→ EXERCISE
The records that follow should be copied out exactly, pictures excluded.

→ EXERCISE INPUT
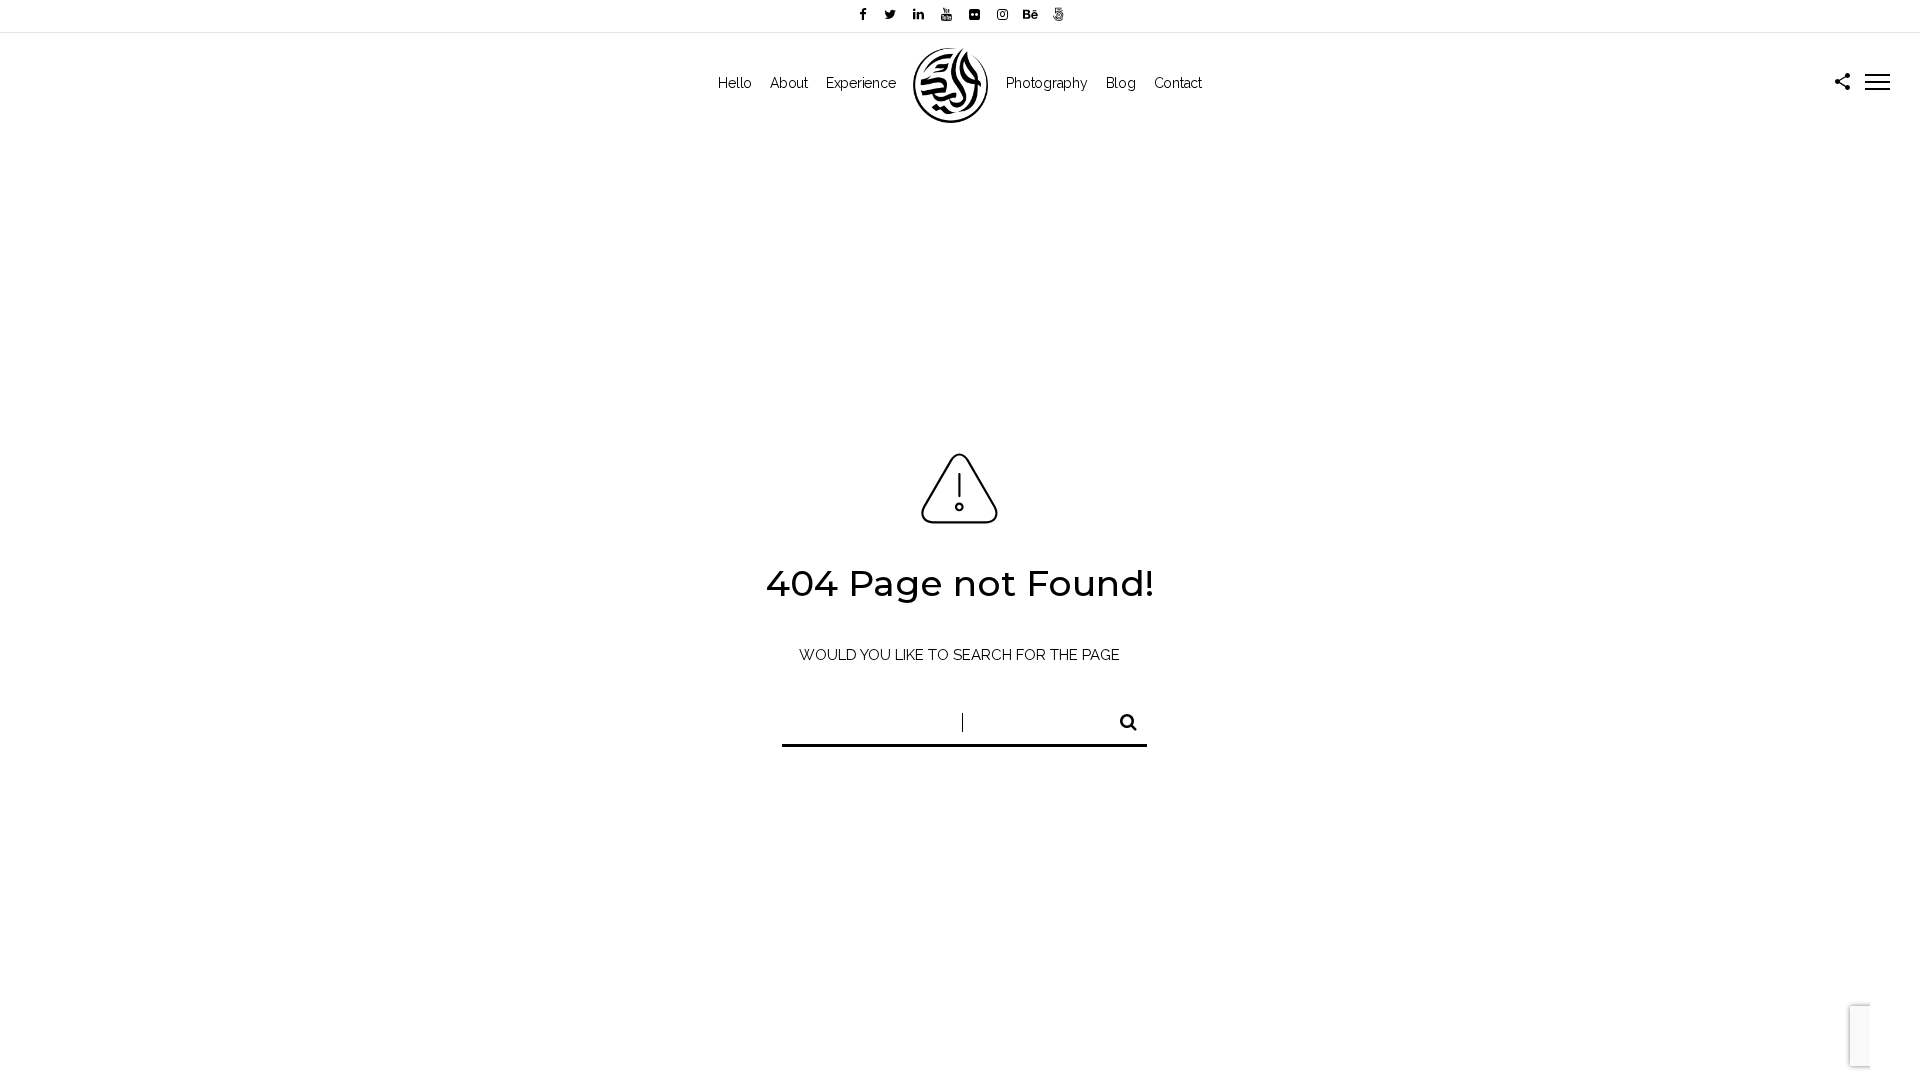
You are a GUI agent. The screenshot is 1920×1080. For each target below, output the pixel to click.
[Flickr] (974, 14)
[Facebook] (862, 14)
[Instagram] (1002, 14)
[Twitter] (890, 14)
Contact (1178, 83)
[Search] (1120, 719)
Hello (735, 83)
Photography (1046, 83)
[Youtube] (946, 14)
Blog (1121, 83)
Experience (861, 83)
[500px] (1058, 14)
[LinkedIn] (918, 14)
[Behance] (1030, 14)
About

→ RESULT FOR THIS EXERCISE
You are a GUI agent. The screenshot is 1920×1080. For each target below, output the pixel to click.
[Flickr] (974, 14)
[Facebook] (862, 14)
[Instagram] (1002, 14)
[Twitter] (890, 14)
Contact (1178, 83)
[Search] (1120, 719)
Hello (735, 83)
Photography (1046, 83)
[Youtube] (946, 14)
Blog (1121, 83)
Experience (861, 83)
[500px] (1058, 14)
[LinkedIn] (918, 14)
[Behance] (1030, 14)
About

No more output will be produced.